● Exercise prompt
Copy the material below, switching "Instruction" to "Command" everywhere and changing nothing else. Leave the pictures out.

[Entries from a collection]

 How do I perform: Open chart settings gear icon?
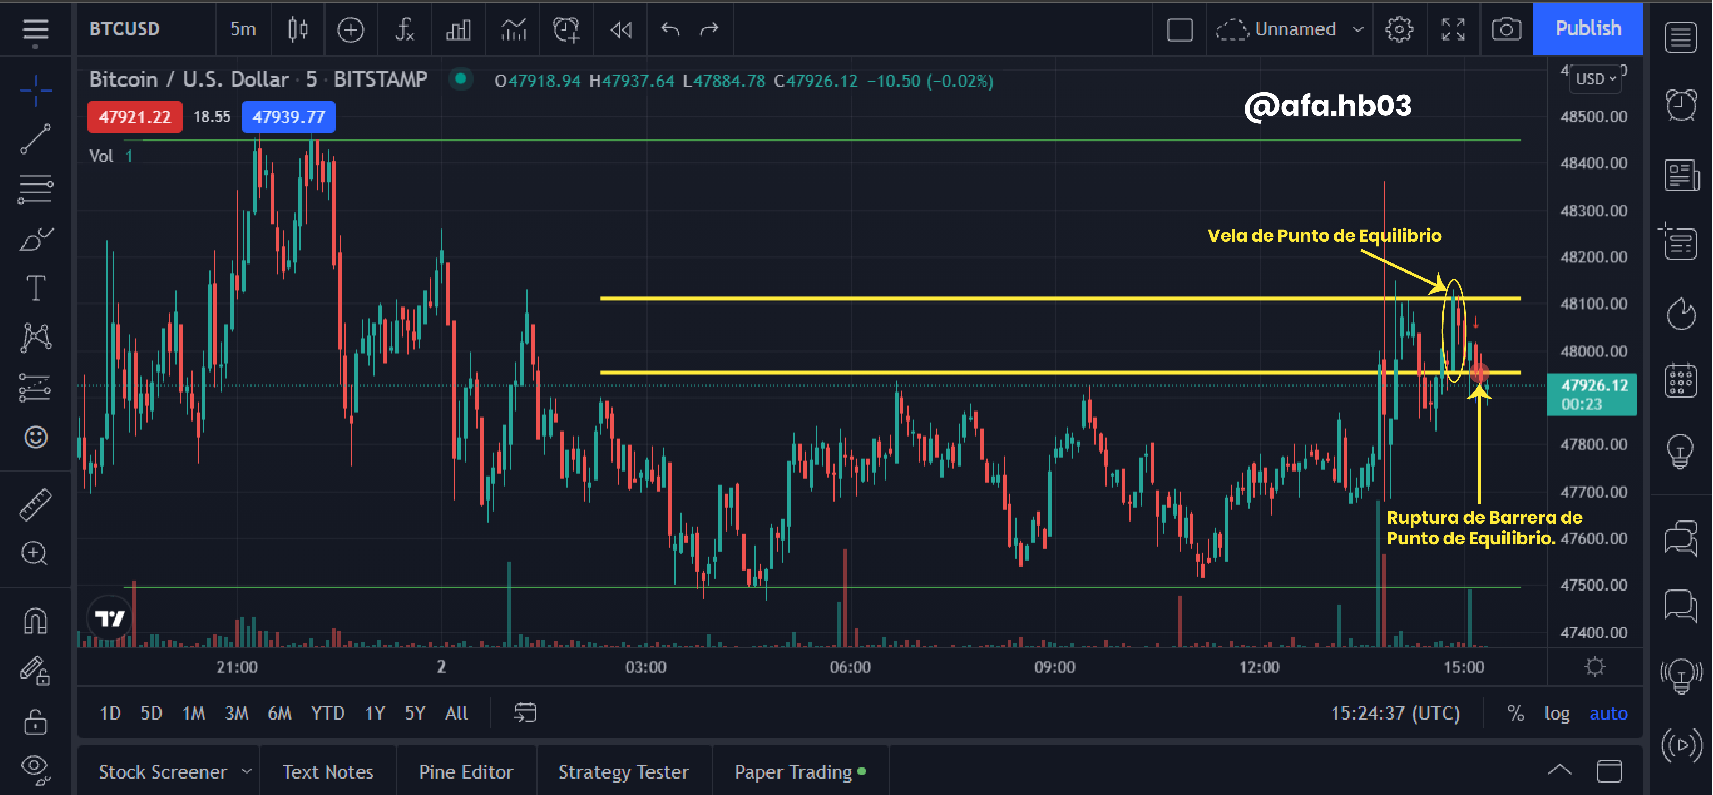click(x=1399, y=29)
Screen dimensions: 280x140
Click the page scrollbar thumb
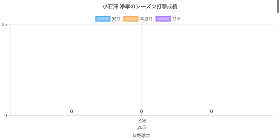(278, 6)
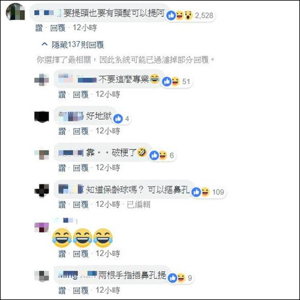Viewport: 300px width, 300px height.
Task: Click the haha reaction icon beside 109
Action: (x=205, y=192)
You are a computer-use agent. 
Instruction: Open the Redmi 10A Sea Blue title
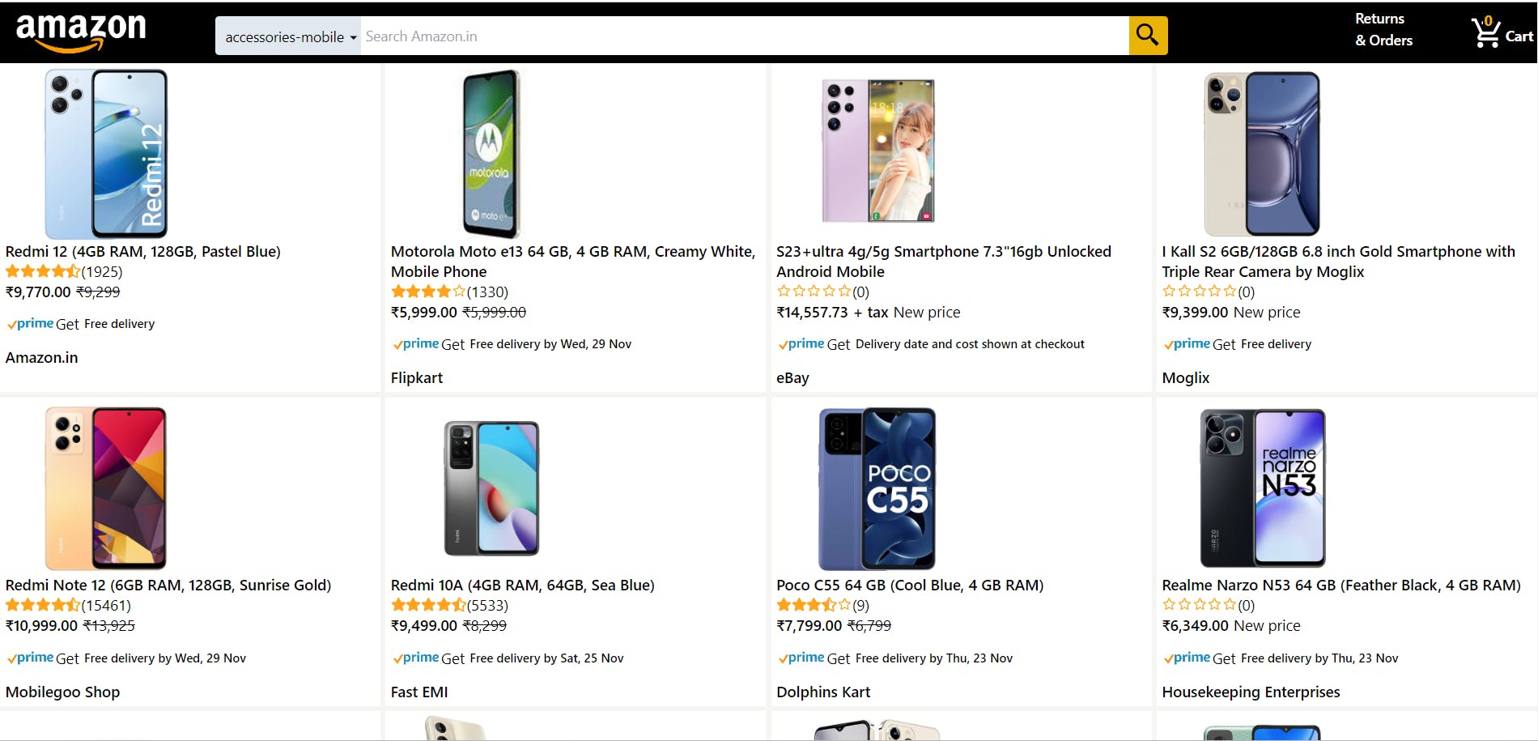tap(522, 586)
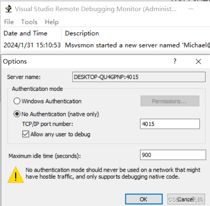This screenshot has width=210, height=206.
Task: Open the File menu
Action: click(x=9, y=22)
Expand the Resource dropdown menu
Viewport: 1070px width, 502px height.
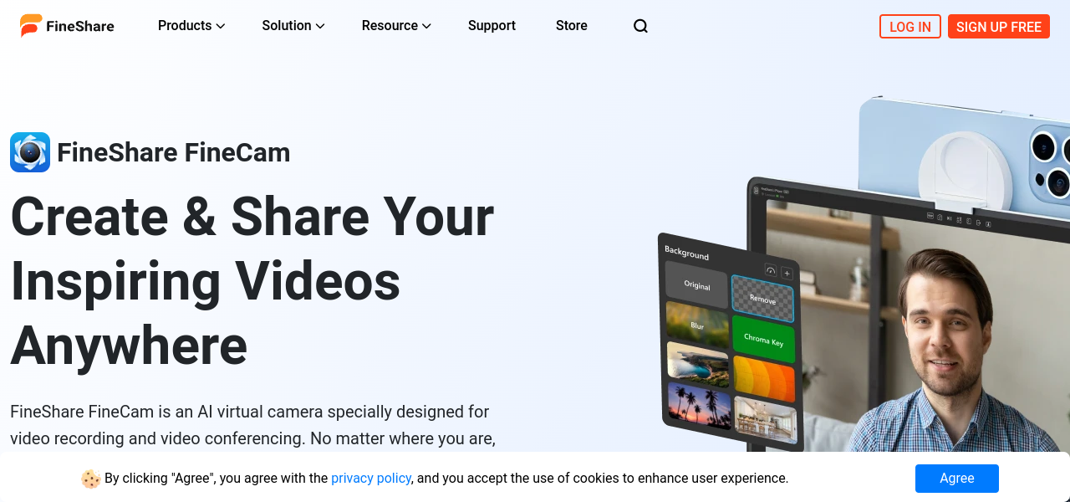(396, 26)
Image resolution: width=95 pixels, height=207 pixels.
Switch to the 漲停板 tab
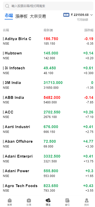[x=21, y=16]
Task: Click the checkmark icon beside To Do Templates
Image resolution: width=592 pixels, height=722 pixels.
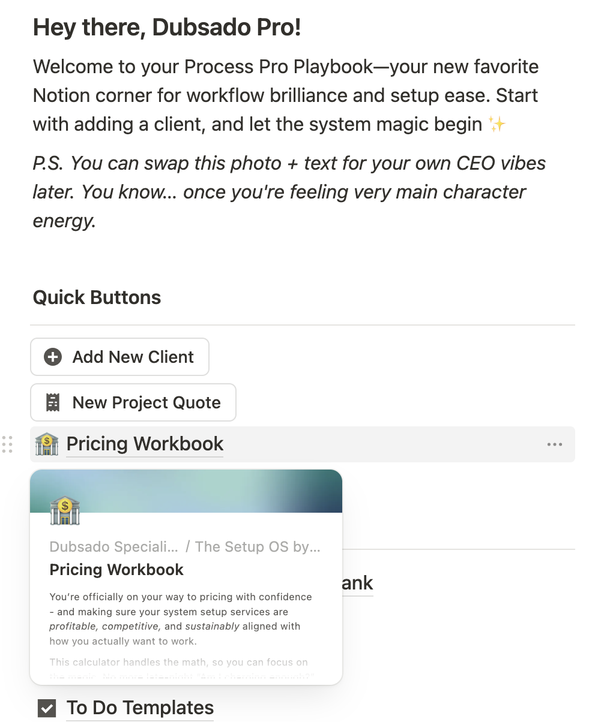Action: (x=47, y=708)
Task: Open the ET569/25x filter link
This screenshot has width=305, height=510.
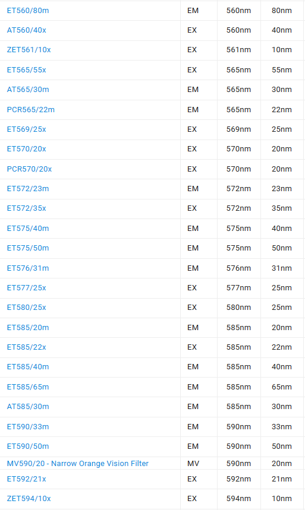Action: pos(26,129)
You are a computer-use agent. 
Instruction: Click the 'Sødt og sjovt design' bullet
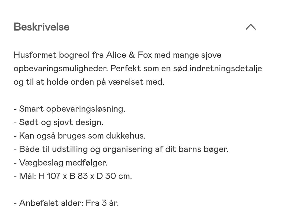tap(59, 122)
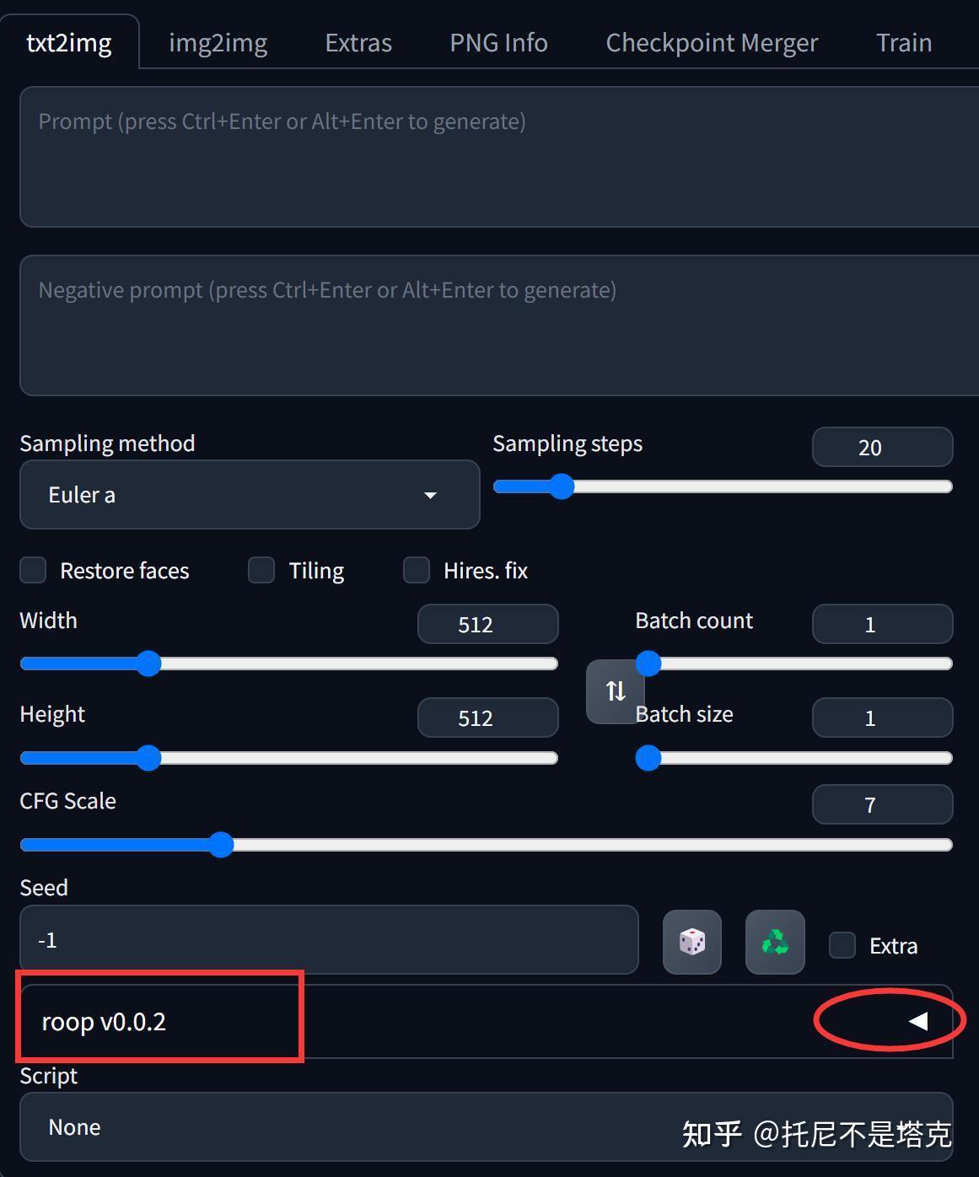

● Correct answer
 How do I perform: Open chart settings gear icon?
click(x=1399, y=29)
Screen dimensions: 280x140
Click the page scrollbar thumb
(278, 6)
Viewport: 300px width, 300px height.
Task: Click the haha reaction icon beside 109
Action: (x=205, y=192)
You are a computer-use agent. 
Command: Open the Redmi 10A Sea Blue title
tap(522, 586)
This screenshot has width=210, height=206.
Task: Open the File menu
Action: click(x=9, y=22)
Expand the Resource dropdown menu
Viewport: 1070px width, 502px height.
(396, 26)
Image resolution: width=95 pixels, height=207 pixels.
Switch to the 漲停板 tab
[x=21, y=16]
Task: Click the checkmark icon beside To Do Templates
Image resolution: width=592 pixels, height=722 pixels.
Action: (x=47, y=708)
Task: Open the ET569/25x filter link
This screenshot has width=305, height=510.
Action: pos(26,129)
You are a computer-use agent. 
Command: Click the 'Sødt og sjovt design' bullet
tap(59, 122)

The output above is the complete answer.